Atsushi sospirò. “Meno male!”
Gattonò fino al suo fianco e si sedette contro la parete, con le ginocchia strette al petto.
Ryuunosuke gli rivolse un’occhiata raggelante. “Che cosa credi di fare?”
Atsushi scrollò le spalle. “Aspetto,” disse. “Con te.”
“Tu vai al lavoro.”
“Ma che sciocchezza è mai questa? Kyouka ha bisogn-“
“Resto io con lei. Tu vai al lavoro. Dazai ha detto che non ti perdonerà, se non vai.”
Lo sguardo di Atsushi si fece esasperato. “Dazai è una parola magica che funziona solo con te, Ryuu!”
E con Chuuya, pensò Ryuunosuke.
“Non direbbe mai una cosa del genere, sapendo che Kyouka-“
Ryuunosuke non restò per sentire il resto. Depositò la testa della ragazzina sul futon e sparì nel cucinino. Quando tornò, brandiva la mannaia come se avesse seriamente intenzione di usarla.
Atsushi scattò in piedi, alzando le mani. “Ch-Che intendi fare?”
“Esci da questa casa di tua spontanea volontà e non dovrai scoprirlo,” sibilò Ryuunosuke.
“Quale sarebbe il piano?” Atsushi lo sfidò. “Colpirmi fino a che non guarisco più?”
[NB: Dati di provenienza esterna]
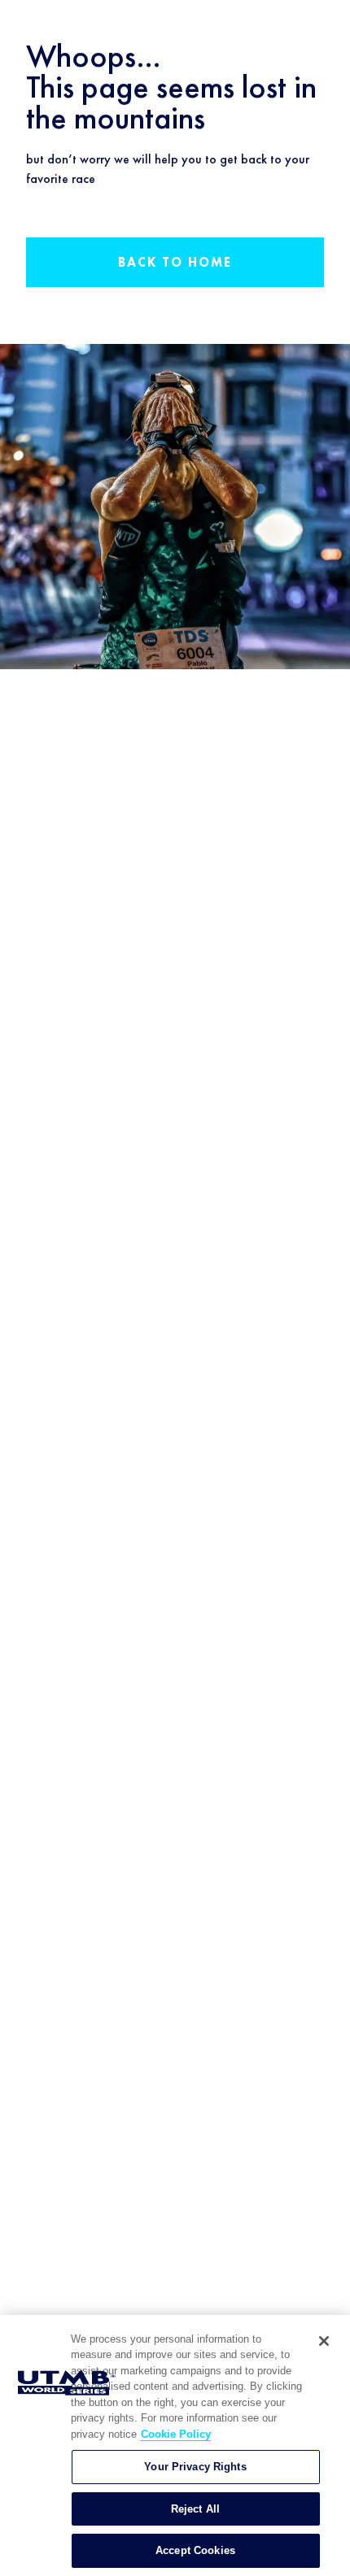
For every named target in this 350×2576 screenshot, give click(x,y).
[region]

“Non sei immortale. Potremmo approfittare di questa occasione per testare il tuo limite.”
“Non guardarmi come se volessi farlo sul serio!”
“Voglio farlo sul serio!”
“E state zitti!” Si lamentò Kyouka, nascondendosi sotto il suo cuscino.
Ryuunosuke abbassò l’arma impropria e si beò dell’espressione colpevole che comparve sul viso di Atsushi. “Allora?” Lo spronò.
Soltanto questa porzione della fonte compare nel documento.